Davis Bertans always jumps. Always, for as long as I’ve seen him play. If he’s the last line of defense, he’ll try to contest shots at the rim, no matter how often he gets dunked on, which is pretty often. He might get posterized on one play and in the next one go for the block again. He always jumps.
Back when he was younger and playing in the back line of a zone defense for Serbian club Partizan, I wrongly blamed youthful exuberance for it. He was almost always the most athletic guy on the court for his club, and he seemed to relish challenging guys at the rim. He was getting dunked on occasionally back then too, but the most frustrating thing about his willingness to contest everything was how often he got out of position for rebounds and how unnecessary some of the fouls he committed in the process were. It was easy to confuse it with selfishness and seemed to be the type of thing that would be coached off of him eventually.
To a degree it was. Bertans doesn’t go chasing blocks now. He tries to get in position to contest only when he’s supposed to, showing more discipline to stay with his man or to box out when he isn’t. But he still always jumps when he’s there at the rim and someone is attacking. The ferocity he showed in past stops is gone, as the more mature Bertans now typically just jumps straight up, with his arms stretched to cover as much vertical space as possible. This new approach has clearly been taught by the coaching staff, which probably knew that they needed to teach him proper technique because they weren’t going to get him to stop jumping.
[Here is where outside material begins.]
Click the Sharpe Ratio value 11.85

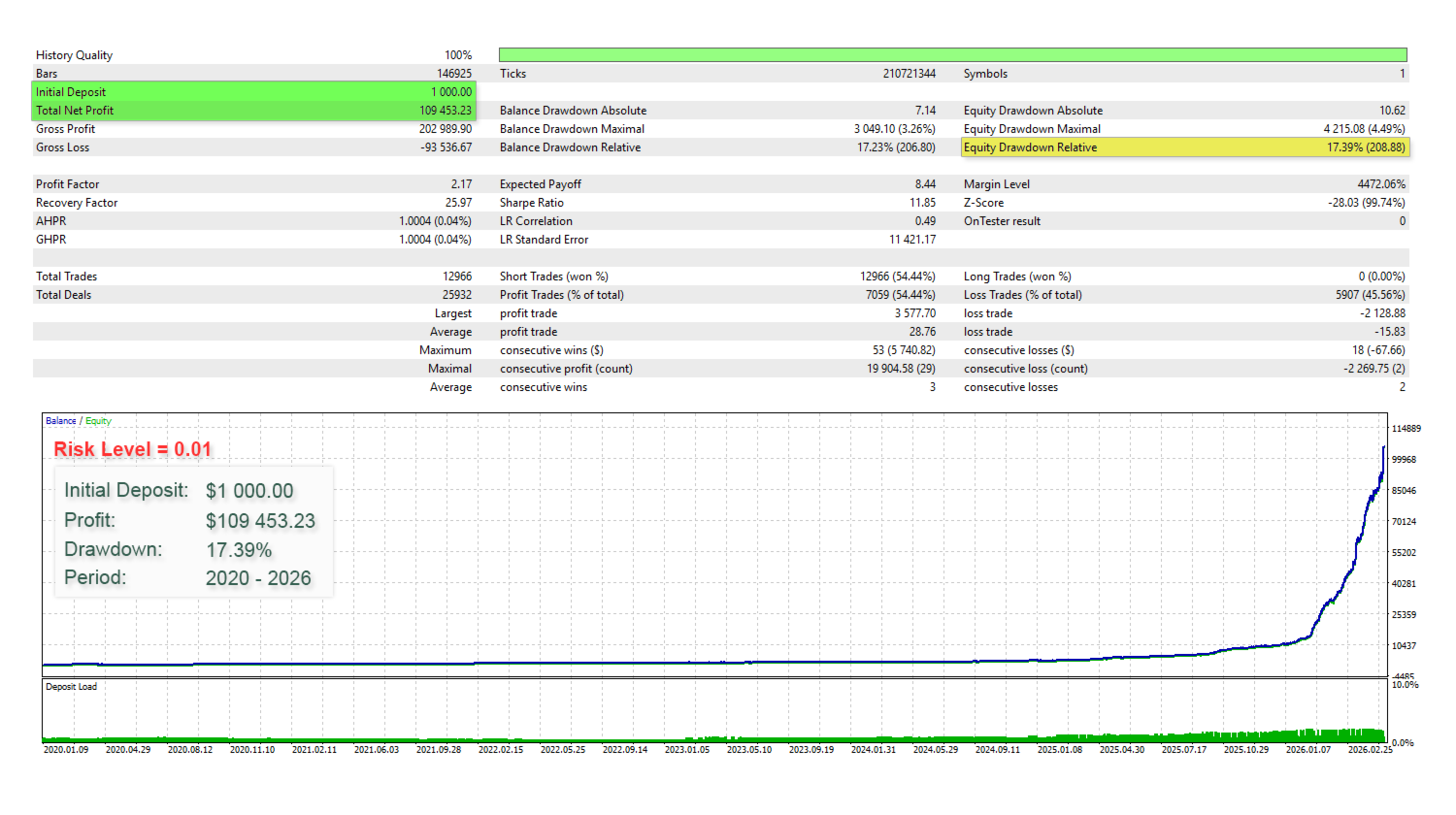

His more cerebral approach was working, as he managed to be a good rim protector in his first two years in San Antonio. Not this season. He’s currently allowing a gargantuan 72 percent on shots in which he’s the closest defender at the rim while blocking even fewer shots than in past seasons. As our own Bruno Passos put it, no one seems to be on the wrong end of more rim contests than Bertans — though former Spur Aron Baynes might be a close second. He got by Rudy Gobert recently pretty badly. Yet he keeps jumping, even on plays in which he would be justified to stay down to avoid appearing in the highlight.
I wonder why. It’s not like he enjoys getting dunked on. You can see the disappointment in his face when he fails to force a miss. It might be because of an instilled sense to duty towards “playing the right way,” but seeing Bertans’ shot selection, I wouldn’t take him for an old school purist despite playing his entire career for disciplinarians. My theory is that it’s because his shooter’s mentality has extended to the rest of his game. Scorers need to forget all of their misses immediately and keep letting it fly, because that is what they do. Davis seems to apply that same philosophy to shot blocking and contesting shots at the rim. He just doesn’t dwell on the posters.
Regardless of the cause, I actually love that he doesn’t hesitate to jump, for a couple of reasons. The first is pretty straightforward: we all like players who put the team ahead of themselves, and Davis clearly does that. He doesn’t mind the laughs from twitter and the ribbing he probably takes from his own teammates in the locker room after getting jammed on because he knows that, sometimes, his jumping helps the team. That’s commendable and valuable, especially on a squad like the one the Spurs have this year, in which it seems that effort wanes, especially on the defensive end and particularly when it comes to the less glamorous tasks.
The other reason is a little more esoteric: there’s a certain beauty in truly, wholeheartedly trying, even if the result is defeat. And boy does Davis try. Not everyone will recognize that beauty but those of us who are terrified of failure will. We are used to rationalizing our way out of doing something altogether or will not try our hardest, just so we have a ready-made excuse to spare our fragile egos in the event we don’t succeed. Bertans doesn’t do that. He tries and tries and tries, showing no fear of embarrassment and an almost unending supply of optimism. It’s heroic, when you think about it.
Davis Bertans always jumps, because he wouldn’t be Davis Bertans if he didn’t. It’s his curse, or maybe his blessing. He knows that there’s a chance he’ll get dunked on if he jumps, but he also knows he might get a block instead. That’s enough for him to keep trying, despite past failures.